Villa María conmemoró ayer el Día del Inmigrante con un acto que tuvo como eje reconocer el aporte de las comunidades extranjeras a la identidad local. La celebración no se quedó en el discurso: incluyó la colocación de baldosones conmemorativos en puntos históricos de la ciudad.
La actividad central se desarrolló en la plaza Independencia, donde el intendente Eduardo Accastello estuvo acompañado por funcionarios municipales y referentes de las colectividades eslava, vasca, italiana, balear, española, israelita, sirio-libanesa y de la familia piamontesa.
“Abrimos los brazos”
En su mensaje, Accastello resaltó el carácter plural de la ciudad y el legado de quienes llegaron desde distintos puntos del planeta. “Villa María es una ciudad maravillosa que desde el inicio fue generada a partir de nuestros abuelos, bisabuelos y de gente que fue llegando de distintos lugares del mundo. Nosotros no cerramos las puertas, abrimos los brazos”, sostuvo.
El intendente agregó: “Hoy seguimos siendo una ciudad abierta, plural y generosa, que recibe a quienes vienen a estudiar, a trabajar y a construir su vida, sin olvidar las raíces, la cultura y las tradiciones de quienes llegaron antes. Felicitaciones por hacer tanto por vuestras instituciones y gracias por lo que hacen por la ciudad”.

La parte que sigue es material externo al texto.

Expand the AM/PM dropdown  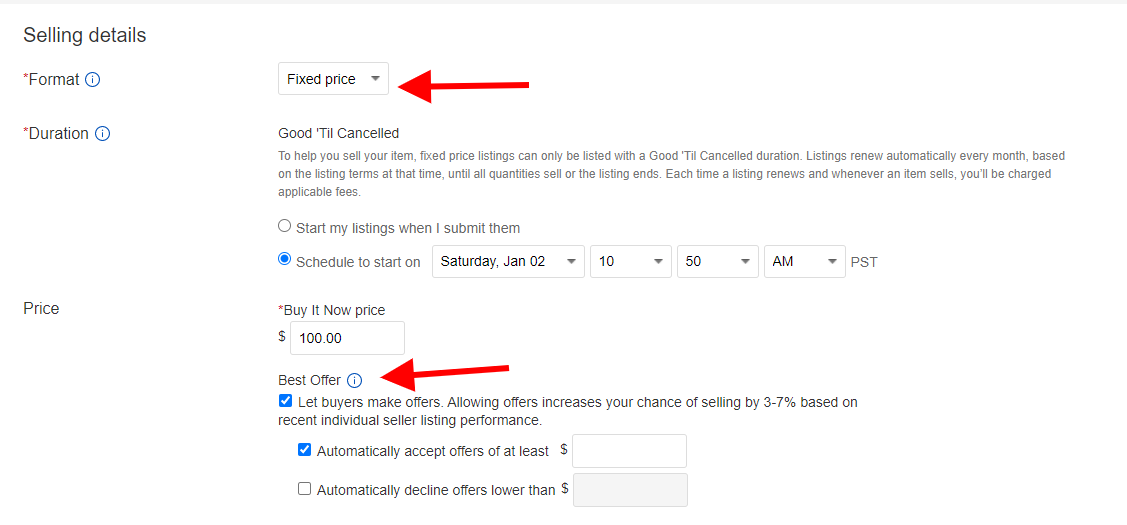click(x=805, y=262)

Y cerró: “En Villa María somos así: cada uno puede tener un pensamiento distinto, pero todos queremos una comunidad en paz, vivir bien y tranquilos, sabiendo que venimos de distintas tierras, pero elegimos esta que nos gusta y queremos tanto”.
Daniel Gortari, vicepresidente del Centro Vasco Euzko Etxea, expresó su orgullo por la conmemoración y destacó la permanencia de las tradiciones. “El Centro Vasco cumple este año 80 años, tenemos alrededor de 300 socios y seguimos trabajando para mantener viva nuestra identidad y nuestras raíces”, agregó.

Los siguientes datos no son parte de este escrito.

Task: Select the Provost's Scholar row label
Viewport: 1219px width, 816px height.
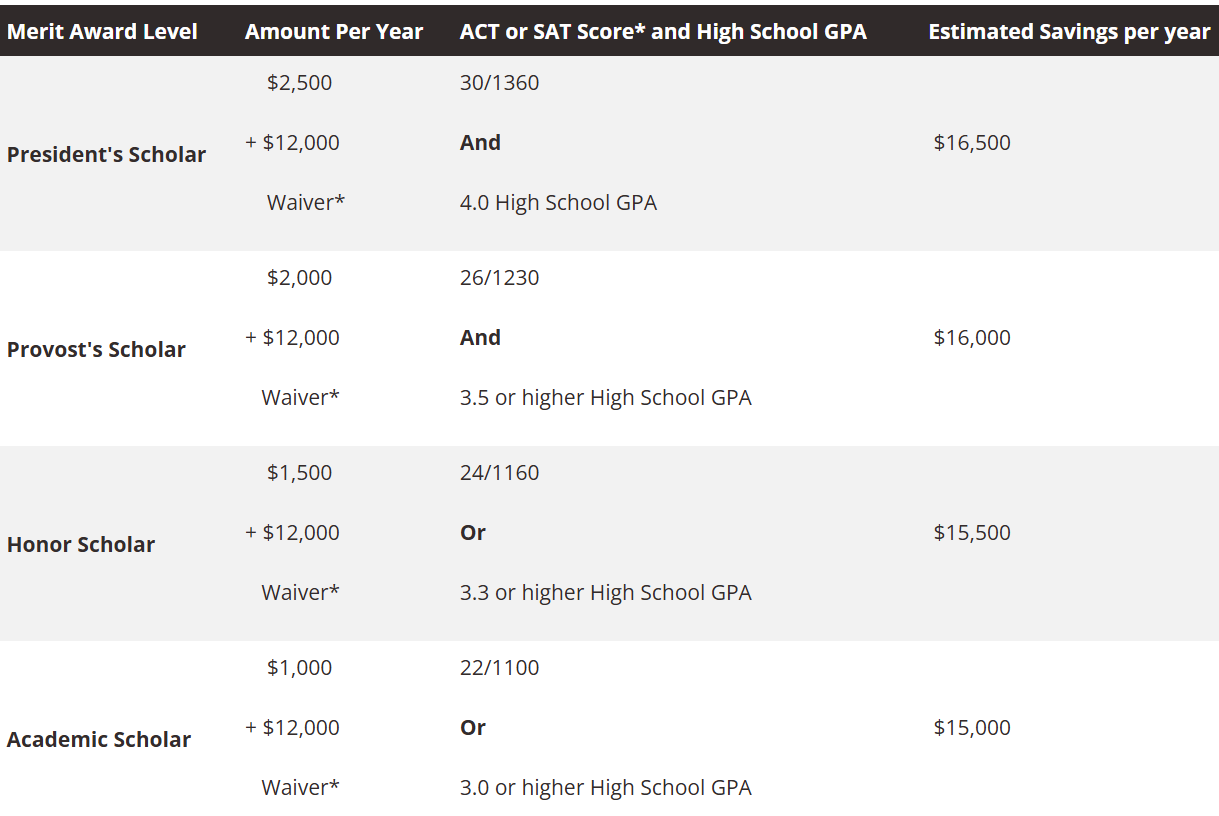Action: tap(96, 349)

En tanto, Raquel Mercadal Mir, de la Asociación Española, valoró el trabajo conjunto entre las colectividades. “Es muy bueno que las colectividades se junten y trabajen unidas. Es importante conocer también los lugares y las historias de las demás comunidades”, señaló.
La referente recordó que vivió muchos 4 de septiembre como organizadora de la fiesta y destacó el acompañamiento actual de la gestión municipal. “Amo Villa María, mis padres nacieron acá y durante muchos años tuve la posibilidad de recorrer la ciudad como docente y conocerla desde diversos lugares”, confesó.
Un recorrido por la memoria
Tras el acto, se realizó un recorrido por sitios emblemáticos vinculados con la llegada y el arraigo de los inmigrantes. Allí se colocaron baldosones con reseñas históricas que recuerdan a instituciones, comercios y personas que forjaron la identidad local.
Las intervenciones se hicieron en Tienda Los Vascos (Buenos Aires e Hipólito Yrigoyen), Casa Diva (Corrientes 1068, en memoria de León Gornitz), Asociación Familia Piamontesa (Alem 257), Círculo Italiano (25 de Mayo 2751, en memoria de Ugo Rosignioli), Sociedad Italiana (Mendoza 533, en memoria de Horacio Cabezas), Dante Alighieri, Casa Balear, Panadería Independencia (Mariano Moreno y Mendoza), Casa España (Mitre 82), Sociedad Sirio Libanesa (José Ingenieros 1567, en memoria de Oscar Naief) y Asociación Eslava, Chopería Palevich (French y Costanera).